The piece of legislation most Alaskans are paying attention to is the state operating budget, which contains the Permanent Fund dividend appropriation. Alaskans have a dog in the fight because $3,850 per qualifying Alaskan is on the potential chopping block.
The conference committee — a body of six from the House and Senate — hammered out a negotiated amount of $3,850, and also reduced the overall budget by about $1.5 billion. The final budget deal went to the Clerk’s Office, and was to be on the desks of every legislator 24 hours before the end of tonight’s floor sessions, which is expected to go until midnight. There will be a final vote.
There are understandings and there are side conversations at play:
In the understandings department, the governor originally wanted a 50-50 dividend for the people, plus an “even-up” from what the Legislature took from their dividends last year. That’s what this amount of $3,850 represents. He also wanted the people to be able to vote on putting the way the PFD is calculated into the Alaska Constitution. That is an item he is not getting.
The budget and the dividend needs a three-quarters vote — a supermajority — to access the Constitutional Budget Reserve as one of the sources to pay for it. The short version is: If 11 legislators in the House and six in the Senate vote no, every Alaskans loses $550 from the dividend that now stands at $3,850. The supermajority is 30 in the House, 20 in the Senate, which will require a lot of anti-dividend Democrats to vote in favor of this budget.
If they don’t vote for this budget, word is that the governor will veto capital projects from their districts. This year’s capital budget is the largest in a decade, and it’s a target-rich environment for the governor to get what he can for Alaskans in terms of a dividend. Alaskans are facing the highest gas and heating oil prices of their lives, along with inflation that is over 11 percent for the essential goods and services they need.
For this vote, and for this dividend, lawmakers really have nowhere to hide. They will have a tough time explaining to the people of their districts why they voted against their interests.

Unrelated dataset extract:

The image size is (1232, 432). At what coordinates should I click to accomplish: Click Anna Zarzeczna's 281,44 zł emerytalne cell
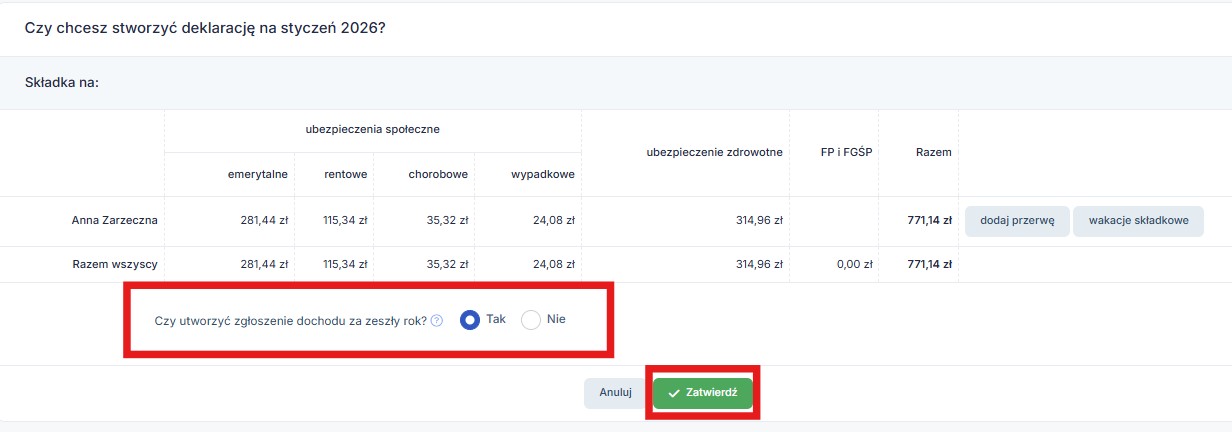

As for side conversations, one wealthy Anchorage senator has been working the halls to try to knife the deal. Careful observers in the halls of the Capitol say Sen. Natasha von Imhof, who is an opponent of large dividends, has been visiting other lawmakers to get them to vote against the deal. Von Imhof is not running again for Senate and is said to be preparing to take the helm of the Rasmuson Foundation, her family foundation that some call the fourth branch of government and the second-most powerful branch of government, due to its endowment and therefore its control of the nonprofit sector in Alaska.
Last year, she implored her colleagues to not vote for a statutory dividend, in a speech that was shocking, in that she called it “greed and entitlement.”
“The greed and the entitlement is astounding to me,” von Imhof said to the Senate last year, describing the people of Alaska who support the statutory formula for the Permanent Fund dividend. She is working her magic again this year.
The operating budget vote comes at a price for all lawmakers. All of them who are up for reelection this year — and that is almost all of them but Von Imhof and Sen. Donny Olson — will have to face their voters to explain why they voted down the $550 portion of the PFD, and why they cost their district needed capital budget items such as road maintenance.